On May 21, 2021, Plaintiff filed a complaint in San Francisco County Superior Courtraising three California causes of action for (1) negligence, (2) premises liability, and (3) common carrier liability. Id. ¶¶ 22–34. Defendant removed the case to this Court based on diversity jurisdiction on June 30, 2021. See Docket No. 1 (“Notice of Removal”). It is undisputed that Delta is an out-of-state Defendant incorporated in Delaware with a principal place of business in Georgia.
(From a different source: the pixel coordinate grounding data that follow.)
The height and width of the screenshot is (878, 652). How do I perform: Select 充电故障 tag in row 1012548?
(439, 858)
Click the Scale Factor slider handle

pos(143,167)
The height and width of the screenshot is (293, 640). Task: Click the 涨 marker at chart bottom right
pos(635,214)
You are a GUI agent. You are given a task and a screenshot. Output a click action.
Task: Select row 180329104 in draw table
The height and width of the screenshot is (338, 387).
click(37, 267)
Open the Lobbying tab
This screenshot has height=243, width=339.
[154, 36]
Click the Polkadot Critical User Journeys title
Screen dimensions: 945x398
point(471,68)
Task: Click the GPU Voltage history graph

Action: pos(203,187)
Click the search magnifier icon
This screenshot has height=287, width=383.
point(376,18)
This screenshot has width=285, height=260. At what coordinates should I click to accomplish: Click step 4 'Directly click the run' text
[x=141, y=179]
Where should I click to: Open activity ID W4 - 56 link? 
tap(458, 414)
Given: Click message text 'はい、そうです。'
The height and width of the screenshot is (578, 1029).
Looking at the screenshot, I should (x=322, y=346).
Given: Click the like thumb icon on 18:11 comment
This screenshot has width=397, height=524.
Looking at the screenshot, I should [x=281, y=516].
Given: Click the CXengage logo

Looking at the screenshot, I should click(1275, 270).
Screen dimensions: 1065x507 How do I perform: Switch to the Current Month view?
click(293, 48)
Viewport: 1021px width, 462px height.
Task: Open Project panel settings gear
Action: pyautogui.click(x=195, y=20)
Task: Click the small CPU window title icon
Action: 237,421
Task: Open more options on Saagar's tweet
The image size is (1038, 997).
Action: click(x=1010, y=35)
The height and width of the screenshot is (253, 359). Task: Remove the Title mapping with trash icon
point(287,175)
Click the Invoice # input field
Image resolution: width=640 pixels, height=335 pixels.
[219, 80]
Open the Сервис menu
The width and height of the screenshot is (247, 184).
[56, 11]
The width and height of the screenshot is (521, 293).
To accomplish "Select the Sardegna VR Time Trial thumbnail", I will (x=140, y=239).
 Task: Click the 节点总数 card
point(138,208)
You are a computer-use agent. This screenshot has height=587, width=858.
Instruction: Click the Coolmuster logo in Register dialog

Compl. ¶ 2.
Although Plaintiff never stepped foot in California, Defendant “waived any defense” for lack of personal jurisdiction under Federal Rule of Civil Procedure 12(b)(2) “by omitting [that defense] from [its] motion.” See Moser v. Benefytt, Inc., --- F.4th ---, 2021 WL 3504041, at *4 (9th Cir. 2021) (quoting Fed. R. Civ. P. 12(h)(1)(A)).
The parties agree that California law applies to this case. See Docket Nos. 26 (“Def.’s Suppl. Br.”); 27 (“Pl.’s Suppl. Br.”).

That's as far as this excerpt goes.